◆ Problem requirements: Render the part of the listing that opens with the line containing "Click the 檢索字詞" and closes with the line containing "[x=520, y=29]" as a Markdown table with the columns Row and Line, skipping blank lines.

◆ Provided entries:

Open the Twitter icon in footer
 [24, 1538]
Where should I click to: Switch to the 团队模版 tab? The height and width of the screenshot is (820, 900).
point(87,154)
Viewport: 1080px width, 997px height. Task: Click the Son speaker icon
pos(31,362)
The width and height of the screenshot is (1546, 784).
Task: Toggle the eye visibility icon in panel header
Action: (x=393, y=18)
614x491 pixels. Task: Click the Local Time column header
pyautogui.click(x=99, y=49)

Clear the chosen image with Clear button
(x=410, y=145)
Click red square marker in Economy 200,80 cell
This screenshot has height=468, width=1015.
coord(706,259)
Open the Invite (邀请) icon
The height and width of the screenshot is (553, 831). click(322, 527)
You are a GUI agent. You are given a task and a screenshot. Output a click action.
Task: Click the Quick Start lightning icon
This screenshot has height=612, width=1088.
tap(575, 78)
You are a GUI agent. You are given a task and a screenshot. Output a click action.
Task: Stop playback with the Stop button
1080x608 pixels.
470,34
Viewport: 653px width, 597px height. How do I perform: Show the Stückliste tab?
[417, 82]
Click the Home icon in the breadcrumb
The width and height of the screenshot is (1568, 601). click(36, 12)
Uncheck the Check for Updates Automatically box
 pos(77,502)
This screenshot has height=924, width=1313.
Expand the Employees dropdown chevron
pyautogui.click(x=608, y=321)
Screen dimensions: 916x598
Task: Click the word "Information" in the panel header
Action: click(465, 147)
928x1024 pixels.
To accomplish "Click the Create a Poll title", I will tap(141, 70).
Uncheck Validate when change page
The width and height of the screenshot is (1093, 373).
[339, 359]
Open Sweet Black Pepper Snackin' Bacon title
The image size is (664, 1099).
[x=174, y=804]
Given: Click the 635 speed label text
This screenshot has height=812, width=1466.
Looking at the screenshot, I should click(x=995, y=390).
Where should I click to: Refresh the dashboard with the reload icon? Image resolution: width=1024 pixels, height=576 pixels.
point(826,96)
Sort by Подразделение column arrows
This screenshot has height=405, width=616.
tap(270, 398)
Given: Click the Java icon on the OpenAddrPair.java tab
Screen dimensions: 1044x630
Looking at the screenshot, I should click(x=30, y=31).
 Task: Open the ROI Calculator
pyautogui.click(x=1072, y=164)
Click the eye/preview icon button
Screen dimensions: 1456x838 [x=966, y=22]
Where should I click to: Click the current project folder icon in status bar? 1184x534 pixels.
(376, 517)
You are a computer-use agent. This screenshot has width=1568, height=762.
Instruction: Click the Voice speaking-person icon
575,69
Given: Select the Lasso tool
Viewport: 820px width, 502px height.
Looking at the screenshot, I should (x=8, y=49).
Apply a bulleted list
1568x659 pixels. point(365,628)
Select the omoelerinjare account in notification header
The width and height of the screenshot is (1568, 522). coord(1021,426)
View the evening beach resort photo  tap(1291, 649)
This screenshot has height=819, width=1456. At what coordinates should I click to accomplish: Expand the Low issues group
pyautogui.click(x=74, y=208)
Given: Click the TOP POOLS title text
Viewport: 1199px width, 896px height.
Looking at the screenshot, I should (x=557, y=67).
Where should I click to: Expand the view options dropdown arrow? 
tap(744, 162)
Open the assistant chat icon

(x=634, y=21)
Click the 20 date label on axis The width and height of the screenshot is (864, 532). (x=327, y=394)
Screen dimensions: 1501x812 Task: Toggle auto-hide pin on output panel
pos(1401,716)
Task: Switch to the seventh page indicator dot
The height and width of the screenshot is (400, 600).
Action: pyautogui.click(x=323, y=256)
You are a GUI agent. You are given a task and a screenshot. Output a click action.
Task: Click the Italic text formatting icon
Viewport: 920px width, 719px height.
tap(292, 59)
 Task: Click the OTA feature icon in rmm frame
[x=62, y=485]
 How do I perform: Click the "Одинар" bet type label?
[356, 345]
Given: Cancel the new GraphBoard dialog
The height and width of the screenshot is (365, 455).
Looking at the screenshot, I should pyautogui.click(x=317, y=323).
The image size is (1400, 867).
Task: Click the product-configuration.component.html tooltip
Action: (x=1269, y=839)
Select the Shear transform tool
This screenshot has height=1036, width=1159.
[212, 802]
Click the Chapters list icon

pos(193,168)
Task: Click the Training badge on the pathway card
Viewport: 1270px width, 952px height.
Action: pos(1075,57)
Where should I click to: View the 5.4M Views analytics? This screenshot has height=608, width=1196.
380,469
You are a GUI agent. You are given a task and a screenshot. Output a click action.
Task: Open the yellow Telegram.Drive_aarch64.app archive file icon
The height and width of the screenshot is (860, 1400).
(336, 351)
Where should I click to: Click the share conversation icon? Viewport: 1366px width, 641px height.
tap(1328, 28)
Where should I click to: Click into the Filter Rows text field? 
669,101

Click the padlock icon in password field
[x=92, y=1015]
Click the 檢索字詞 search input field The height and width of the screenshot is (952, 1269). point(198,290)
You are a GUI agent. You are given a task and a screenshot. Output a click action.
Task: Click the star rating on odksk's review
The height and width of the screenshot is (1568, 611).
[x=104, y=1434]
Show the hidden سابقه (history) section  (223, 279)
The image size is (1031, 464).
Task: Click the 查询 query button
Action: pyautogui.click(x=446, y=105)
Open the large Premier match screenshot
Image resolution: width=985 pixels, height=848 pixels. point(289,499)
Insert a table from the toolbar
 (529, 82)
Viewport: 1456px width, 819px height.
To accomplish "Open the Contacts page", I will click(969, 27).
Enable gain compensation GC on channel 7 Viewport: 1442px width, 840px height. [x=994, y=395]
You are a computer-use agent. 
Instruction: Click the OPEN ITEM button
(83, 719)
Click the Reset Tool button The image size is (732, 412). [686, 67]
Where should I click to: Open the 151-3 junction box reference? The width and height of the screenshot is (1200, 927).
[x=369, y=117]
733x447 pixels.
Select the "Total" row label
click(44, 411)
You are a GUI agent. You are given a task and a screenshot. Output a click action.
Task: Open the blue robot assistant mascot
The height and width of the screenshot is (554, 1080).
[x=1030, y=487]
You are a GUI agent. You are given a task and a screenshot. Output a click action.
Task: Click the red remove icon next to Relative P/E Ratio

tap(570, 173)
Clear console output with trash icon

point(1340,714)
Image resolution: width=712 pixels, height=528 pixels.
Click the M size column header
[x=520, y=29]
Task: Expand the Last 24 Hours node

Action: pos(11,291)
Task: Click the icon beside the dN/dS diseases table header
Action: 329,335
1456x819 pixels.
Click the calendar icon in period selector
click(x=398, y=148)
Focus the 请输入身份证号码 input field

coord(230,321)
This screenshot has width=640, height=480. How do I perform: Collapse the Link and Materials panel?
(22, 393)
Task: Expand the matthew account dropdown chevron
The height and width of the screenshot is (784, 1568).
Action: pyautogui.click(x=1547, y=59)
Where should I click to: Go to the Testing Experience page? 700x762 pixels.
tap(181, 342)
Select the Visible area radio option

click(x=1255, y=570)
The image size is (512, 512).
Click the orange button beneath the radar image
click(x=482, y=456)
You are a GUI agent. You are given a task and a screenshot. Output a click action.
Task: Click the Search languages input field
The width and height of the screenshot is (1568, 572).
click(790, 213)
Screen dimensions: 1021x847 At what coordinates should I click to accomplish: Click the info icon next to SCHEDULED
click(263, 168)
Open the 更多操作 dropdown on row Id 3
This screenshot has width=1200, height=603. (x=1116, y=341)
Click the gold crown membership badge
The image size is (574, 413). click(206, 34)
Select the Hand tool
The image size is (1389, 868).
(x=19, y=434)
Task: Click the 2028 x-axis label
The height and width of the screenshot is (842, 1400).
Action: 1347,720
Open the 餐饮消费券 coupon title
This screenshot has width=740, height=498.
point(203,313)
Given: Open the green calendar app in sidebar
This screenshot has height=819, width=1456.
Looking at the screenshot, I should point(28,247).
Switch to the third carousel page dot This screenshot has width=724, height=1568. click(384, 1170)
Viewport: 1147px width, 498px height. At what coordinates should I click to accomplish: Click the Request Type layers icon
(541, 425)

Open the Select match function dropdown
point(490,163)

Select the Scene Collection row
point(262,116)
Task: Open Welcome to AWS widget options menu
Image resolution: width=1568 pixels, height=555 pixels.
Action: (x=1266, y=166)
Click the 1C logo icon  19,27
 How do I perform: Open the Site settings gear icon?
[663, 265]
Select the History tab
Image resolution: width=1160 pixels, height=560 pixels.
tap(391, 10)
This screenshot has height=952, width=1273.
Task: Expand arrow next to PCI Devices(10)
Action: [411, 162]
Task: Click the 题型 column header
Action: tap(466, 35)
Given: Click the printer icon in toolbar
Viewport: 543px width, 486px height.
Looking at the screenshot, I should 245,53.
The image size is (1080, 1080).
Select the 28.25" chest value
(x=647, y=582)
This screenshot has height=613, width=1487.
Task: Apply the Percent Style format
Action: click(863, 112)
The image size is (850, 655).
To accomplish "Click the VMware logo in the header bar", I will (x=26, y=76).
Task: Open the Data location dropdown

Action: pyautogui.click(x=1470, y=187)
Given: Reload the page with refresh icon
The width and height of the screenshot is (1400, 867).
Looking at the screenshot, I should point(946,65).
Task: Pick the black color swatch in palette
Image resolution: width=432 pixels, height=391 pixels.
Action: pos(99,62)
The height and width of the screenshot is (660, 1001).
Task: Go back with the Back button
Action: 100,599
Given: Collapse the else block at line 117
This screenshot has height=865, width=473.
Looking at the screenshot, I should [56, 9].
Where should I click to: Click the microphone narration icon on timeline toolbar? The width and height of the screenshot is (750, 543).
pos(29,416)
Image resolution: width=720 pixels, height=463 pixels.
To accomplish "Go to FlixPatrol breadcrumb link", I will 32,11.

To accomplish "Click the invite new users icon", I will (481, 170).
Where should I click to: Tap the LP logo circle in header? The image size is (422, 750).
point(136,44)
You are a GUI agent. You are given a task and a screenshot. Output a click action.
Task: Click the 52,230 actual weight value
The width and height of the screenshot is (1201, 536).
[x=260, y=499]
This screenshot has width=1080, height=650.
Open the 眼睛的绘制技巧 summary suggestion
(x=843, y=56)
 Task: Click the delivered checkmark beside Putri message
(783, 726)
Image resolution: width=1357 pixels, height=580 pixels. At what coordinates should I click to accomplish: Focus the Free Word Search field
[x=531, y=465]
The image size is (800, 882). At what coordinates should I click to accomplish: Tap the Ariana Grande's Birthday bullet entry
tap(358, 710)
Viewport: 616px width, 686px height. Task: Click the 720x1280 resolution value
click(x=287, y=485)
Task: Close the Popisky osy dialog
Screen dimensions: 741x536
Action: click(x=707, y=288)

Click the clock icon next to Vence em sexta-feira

◆ Written solution:
| Row | Line |
|---|---|
| 1 | Click the 檢索字詞 search input field The height and width of the screenshot is (952, 1269). point(198,290) |
| 2 | You are a GUI agent. You are given a task and a screenshot. Output a click action. |
| 3 | Task: Click the star rating on odksk's review |
| 4 | The height and width of the screenshot is (1568, 611). |
| 5 | [x=104, y=1434] |
| 6 | Show the hidden سابقه (history) section  (223, 279) |
| 7 | The image size is (1031, 464). |
| 8 | Task: Click the 查询 query button |
| 9 | Action: pyautogui.click(x=446, y=105) |
| 10 | Open the large Premier match screenshot |
| 11 | Image resolution: width=985 pixels, height=848 pixels. point(289,499) |
| 12 | Insert a table from the toolbar |
| 13 |  (529, 82) |
| 14 | Viewport: 1456px width, 819px height. |
| 15 | To accomplish "Open the Contacts page", I will click(969, 27). |
| 16 | Enable gain compensation GC on channel 7 Viewport: 1442px width, 840px height. [x=994, y=395] |
| 17 | You are a computer-use agent.  |
| 18 | Instruction: Click the OPEN ITEM button |
| 19 | (83, 719) |
| 20 | Click the Reset Tool button The image size is (732, 412). [686, 67] |
| 21 | Where should I click to: Open the 151-3 junction box reference? The width and height of the screenshot is (1200, 927). |
| 22 | [x=369, y=117] |
| 23 | 733x447 pixels. |
| 24 | Select the "Total" row label |
| 25 | click(44, 411) |
| 26 | You are a GUI agent. You are given a task and a screenshot. Output a click action. |
| 27 | Task: Open the blue robot assistant mascot |
| 28 | The height and width of the screenshot is (554, 1080). |
| 29 | [x=1030, y=487] |
| 30 | You are a GUI agent. You are given a task and a screenshot. Output a click action. |
| 31 | Task: Click the red remove icon next to Relative P/E Ratio |
| 32 | tap(570, 173) |
| 33 | Clear console output with trash icon |
| 34 | point(1340,714) |
| 35 | Image resolution: width=712 pixels, height=528 pixels. |
| 36 | Click the M size column header |
| 37 | [x=520, y=29] |